Outliers (2013, 2010, 3480): These data points have high residuals, suggesting they do not fit the model well. They could indicate influential or misclassified observations.
No clear pattern: Ideally, residuals should not show any systematic structure or trend. The absence of a curve or clustering around certain fitted values is a positive sign.
# 2. Cook's Distance
plot(best_model, which = 4, main = "Cook's Distance")
Interpretation:
Highlighted Observations (1334, 2013, 2766): These points have higher Cook’s Distance values, indicating they could be influential observations.
Threshold for Influence: A general rule of thumb is that values above 1 (or significantly larger than the majority of the data) are influential, but none here exceed that threshold
# 3. Leverage Plot
plot(hatvalues(best_model), main = "Leverage Values", ylab = "Leverage")
abline(h = 2 * mean(hatvalues(best_model)), col = "red", lty = 2)
Interpretation:
Most observations have low leverage values, which is expected in a well-distributed dataset.
High-leverage points are seen near the top of the plot but remain below a threshold of 0.5. A few points have higher leverage, meaning their predictor values are farther from the center of the data set, but they don’t seem to be extreme outliers.
# 4. Variance Inflation Factor (VIF) for multicollinearity
vif(best_model)
## `Marital status`
## 1.505745
## Course
## 7.655553
## `Previous qualification`
## 1.111836
## Nacionality
## 3.262373
## `Mother's occupation`
## 1.042082
## Displaced
## 1.250714
## Debtor
## 1.127495
## `Tuition fees up to date`
## 1.132134
## Gender
## 1.090516
## `Scholarship holder`
## 1.049656
## `Age at enrollment`
## 1.752143
## International
## 3.349127
## `Curricular units 1st sem (credited)`
## 4.299866
## `Curricular units 1st sem (approved)`
## 8.776707
## `Curricular units 1st sem (without evaluations)`
## 1.168276
## `Curricular units 2nd sem (enrolled)`
## 11.197613
## `Curricular units 2nd sem (approved)`
## 6.949030
## `Curricular units 2nd sem (grade)`
## 8.472960
## `Curricular units 2nd sem (without evaluations)`
## 1.132925
## `Unemployment rate`
## 1.095878
Low VIFs (< 5) for most variables: Indicates low multicollinearity and minimal impact on the stability of coefficients.

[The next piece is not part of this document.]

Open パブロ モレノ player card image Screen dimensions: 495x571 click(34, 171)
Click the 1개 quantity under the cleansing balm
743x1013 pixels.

Moderate VIFs (5–10): Suggest some multicollinearity but not critically problematic.
High VIFs (> 10): Indicates strong multicollinearity, potentially problematic.
The model has moderate multi collinearity in a few predictors, especially performance-related ones. This may not severely affect predictions but can make coefficients less reliable.